Aydın ağabey çok latifeli, muaşaka bir insandı. Hep yüzümüzü güldürürdü şakalarıyla. Baazan gençliğimize uygun şakalar da yapardı. Cumhuriyet Gazetesi’nde sipor servisinde bir arkadaşı da vardı. Hemşehrisi Abdülkadir Yücelman. Baazan o da Aydın ağabeyi ziyarete gelirdi matbaaya. Onunla da sohbetlerine şahit olurduk. Zannediyorum Aydın Ali Ustaoğlu ile ilgili bir şeyler yazmıştım. Şimdi çok iyi hatırlamıyorum. Orada ‘Aydın bey boş konuşmaz’ gibi bir ifade kullanmışım. Abdülkadir Yücelman takıldı. ‘Valla benim 40 yıllık arkadaşım. Hiç dolu konuştuğuna şahit olmadım’ deyince gülüştük. Tatlı muhabbetlerdi.

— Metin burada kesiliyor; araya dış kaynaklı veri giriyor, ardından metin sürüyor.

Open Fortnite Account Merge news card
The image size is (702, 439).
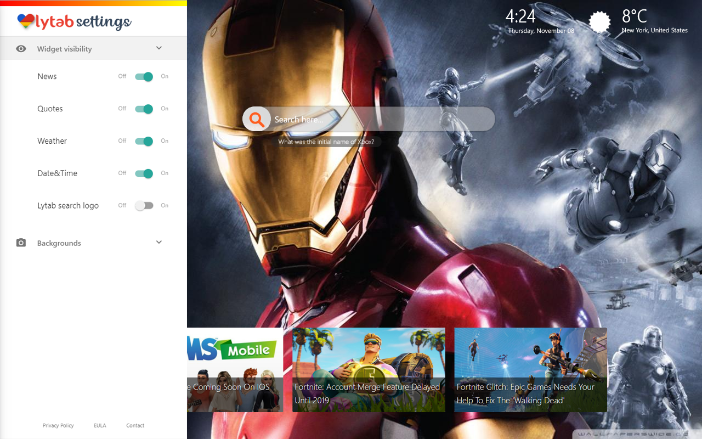click(368, 370)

Aydın ağabey Kuyubaşı’nda oturuyordu. Ziyaretine gittiğimde beni hatırlamadı, Son arayışımda da eşi, onun vefat haberini verdi bana. Allah rahmet eylesin. Aydın ağabey Cumhuriyet Gazetesi’nin bulmacalarını hazırlıyordu yanlış bilmiyorsam. O bulmacalarla ilgili bir olayı çok eğlenceli biçimde anlatmıştı. Birisi o bulmacayı çözmeye çalışıyor ama, çok da hızlı gidemiyormuş. Aydın ağabey onu bir süre izledikten sonra, ‘ben o bulmacayı hiç sorularını okumadan çözerim’ diye iddia etmiş. Karşıdaki şaşkın bakışlarla ‘yok canım, o kadar kolay değil’ demiş. İddialaşmışlar. Aydın ağabey bulmacayı önüne alıp sağdan sola, yukarıdan aşağıya kelimeleri sıralayıvermiş. Adam şaşırmış tabi. Sonra gülerek durumu açıklamış ve o kişi ile çok iyi dost olmuşlardı.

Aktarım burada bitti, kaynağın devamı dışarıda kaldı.